Cochlear implants of various types have been proposed and constructed. For the purposes of explanation of the present invention, reference will be made to arrangements such as are commercially available from Cochlear Pty Ltd. However, it will be appreciated that the present invention is equally applicable to other types of auditory prostheses. An intracochlear electrode array is surgically implanted in a patient, together with a receiver stimulator unit for providing electrical stimuli to selected electrode pairs within the array. The receiver stimulator unit is connected, via an inductive transcutaneous link or a direct percutaneous connection, to an external sound processing device and microphone.
The present invention is concerned principally with the process of selecting appropriate stimuli, and with the actual stimulus pulses delivered in response to the acoustic stimuli. According to known arrangements, stimuli may be applied between different pairs of electrodes, to provide different modes of stimulation. In general, the electrode pair selected is related to the pitch of a detected tone. In this case, stimuli have generally used a consistent pulse timing and shape, and amplitude is determined by reference to the amplitude of the detected sound signal. It is also known to stimulate at a rate related to a detected tone, so as to induce a pitch percept.

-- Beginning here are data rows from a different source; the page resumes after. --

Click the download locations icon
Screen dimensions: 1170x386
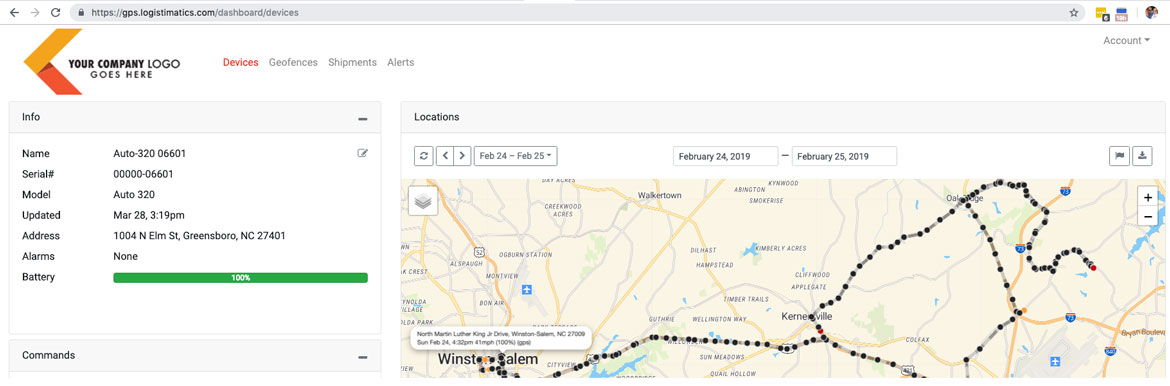[x=1142, y=156]
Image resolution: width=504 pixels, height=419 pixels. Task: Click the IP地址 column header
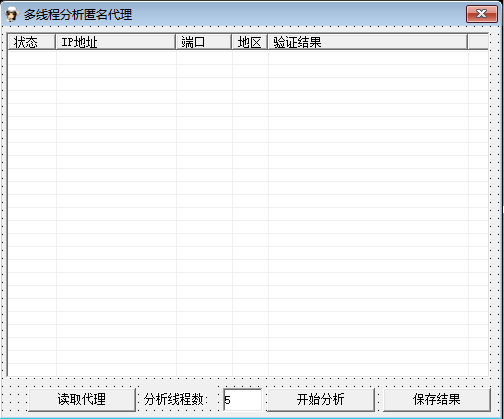(x=116, y=42)
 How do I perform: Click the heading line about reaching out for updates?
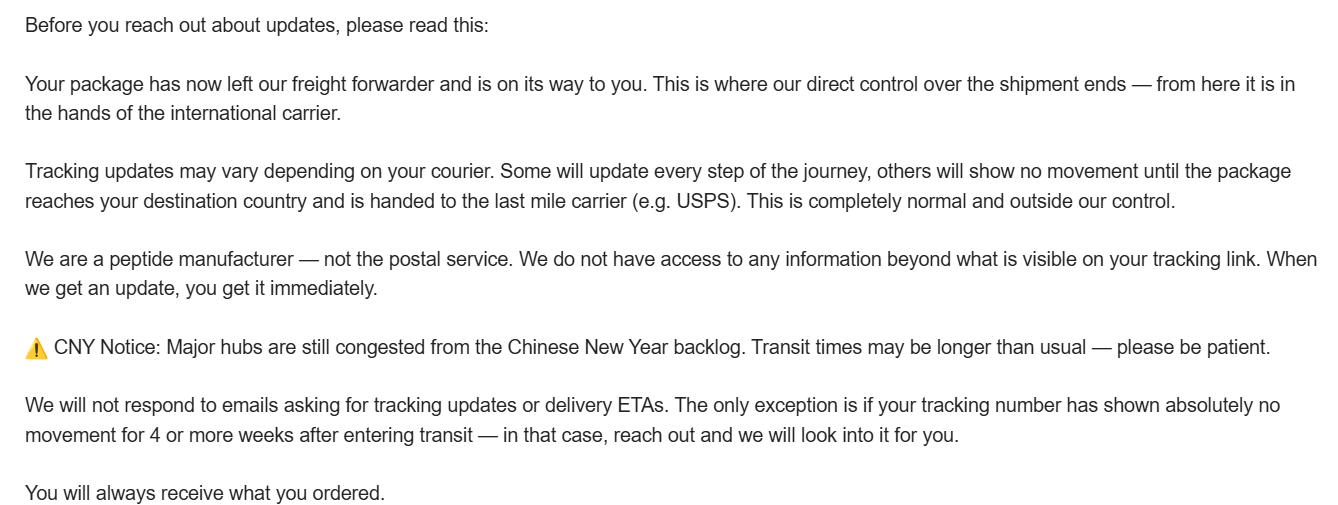(x=256, y=25)
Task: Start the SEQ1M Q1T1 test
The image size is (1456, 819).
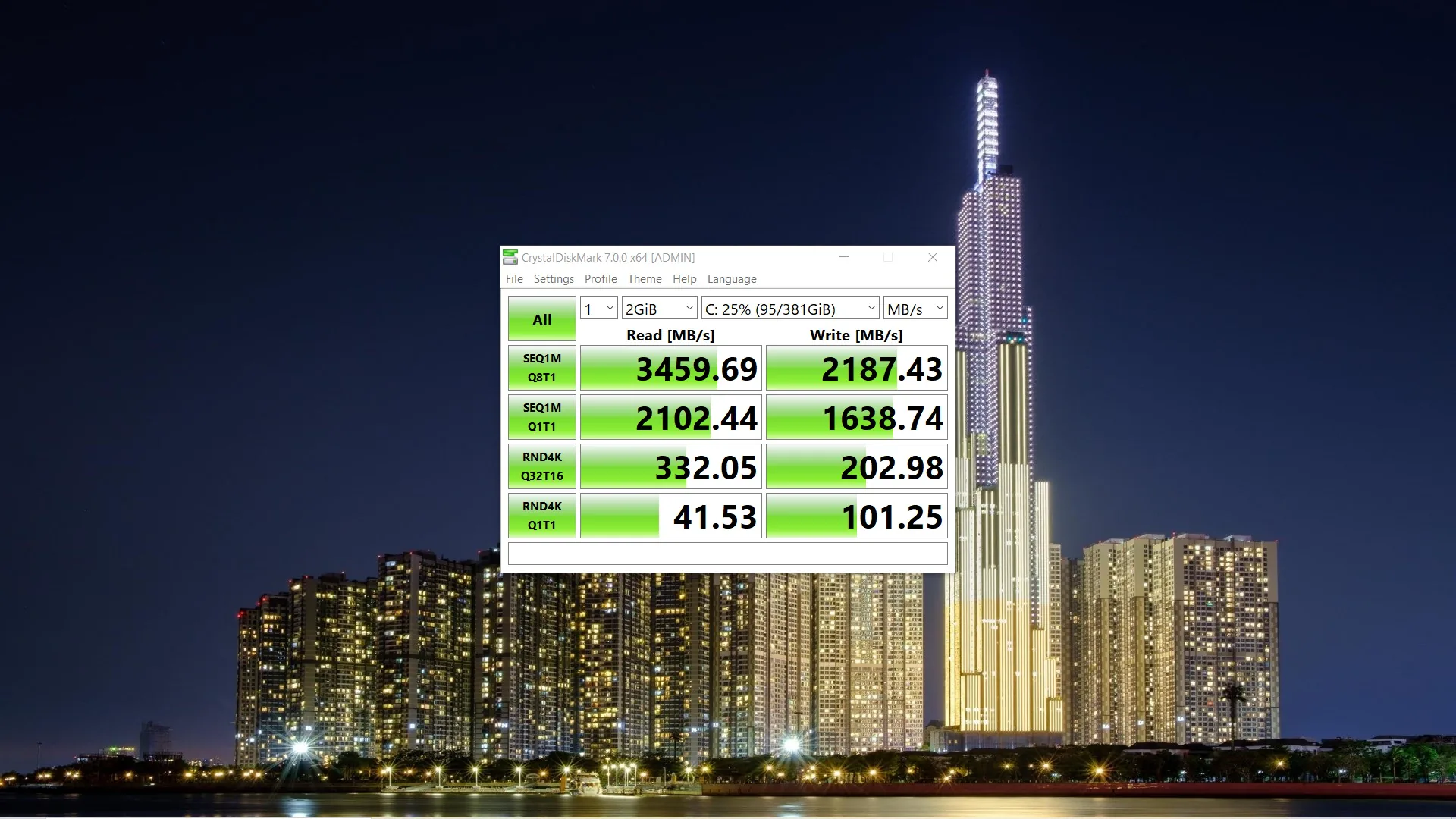Action: (x=541, y=417)
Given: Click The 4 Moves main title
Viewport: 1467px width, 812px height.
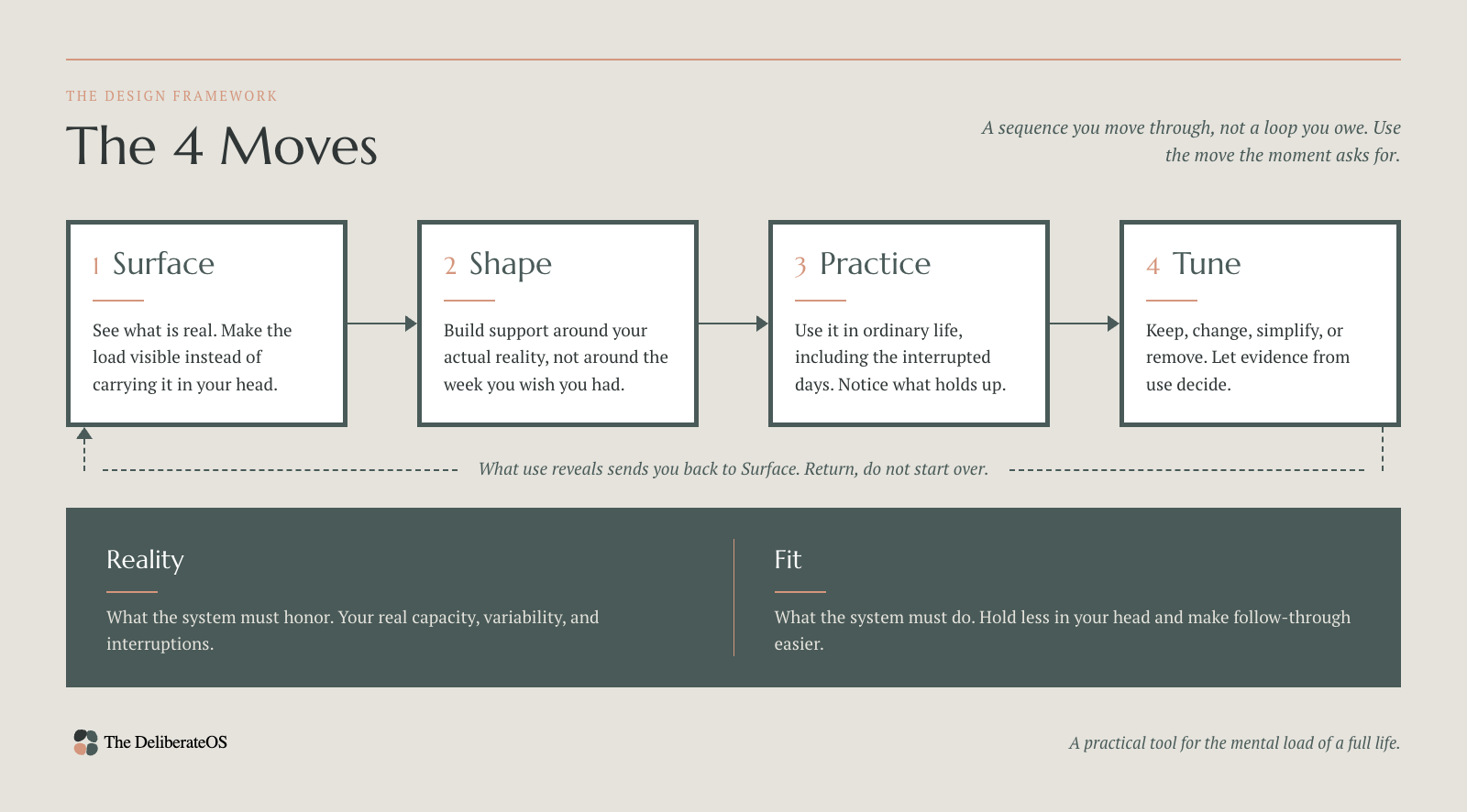Looking at the screenshot, I should click(x=222, y=147).
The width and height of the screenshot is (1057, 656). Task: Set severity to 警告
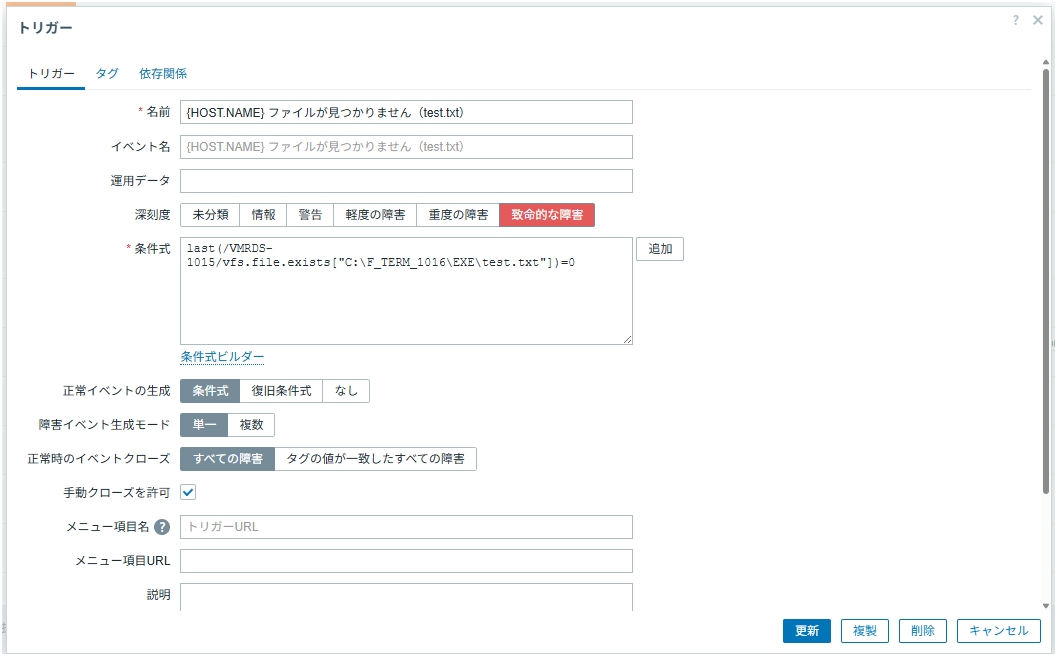pyautogui.click(x=310, y=215)
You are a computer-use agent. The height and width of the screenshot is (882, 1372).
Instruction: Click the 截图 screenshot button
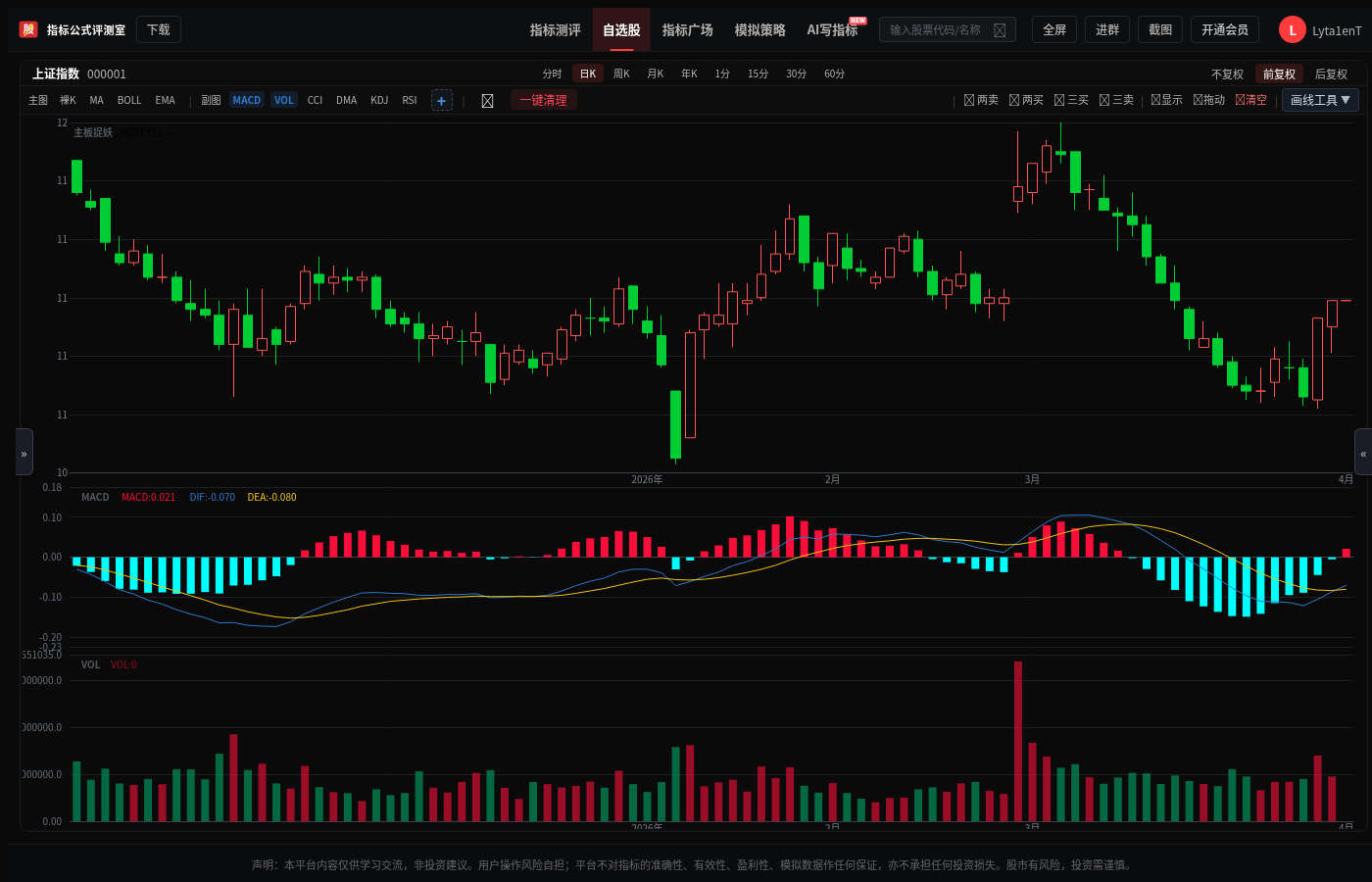(x=1160, y=30)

However, it has been determined that the perceptions of patients in response to these stimuli are different from the perceptions using the normal hearing mechanisms. It has been determined that, in particular, the response of the auditory nerve to such stimulation is quite dissimilar to the neural response of a normally hearing person to the same sound.
In a paper by Parkins et al, entitled "A fibre sum modulation code for a cochlear prosthesis", Annals of the New York Academy of Sciences, 1983 at p 490, the authors discuss providing stimuli in such a way as to mimic the neural response of a normal hearing person to acoustic stimuli. The stimulus waveform is modified, using a complex mathematical model, so that the post stimulus time histogram approximates that of the normal hearing case. However, the arrangement described is not suited for real time processing so as to facilitate implementation in an implantable or portable device.
U.S. Pat. No. 4,495,384 to Scott et al discloses a real time processing arrangement for a cochlear implant. This disclosure does not describe a system which accounts for the refractory period of nerve fibres, and as a result the stimuli produced do not provide a neural response having a time domain waveform similar to the normal hearing case.
In a paper by Motz and Rattay, (1988), "Signal processing strategies for electrostimulated ear prostheses based in simulated nerve response", the stimulated authors discuss the problems associated with hyperpolarisation of the auditory nerve fibres, and consequent loss of perception of higher formants by patients. The stimuli were simulated as if presented from a single electrode. The authors propose the use of further pulses after the initial stimulus pulse, the later pulses having considerable linear increases in amplitude, to improve the perception of higher formants. There is no disclosure of selecting pulses so as to produce a desired post-stimulus time histogram in the auditory nerve structures.
It is an object of the present invention to provide a practical arrangement for generating electrical stimuli so that an auditory nerve response is produced which better approximates the time domain response of the neural structures of a normal hearing person to a given acoustic stimulus.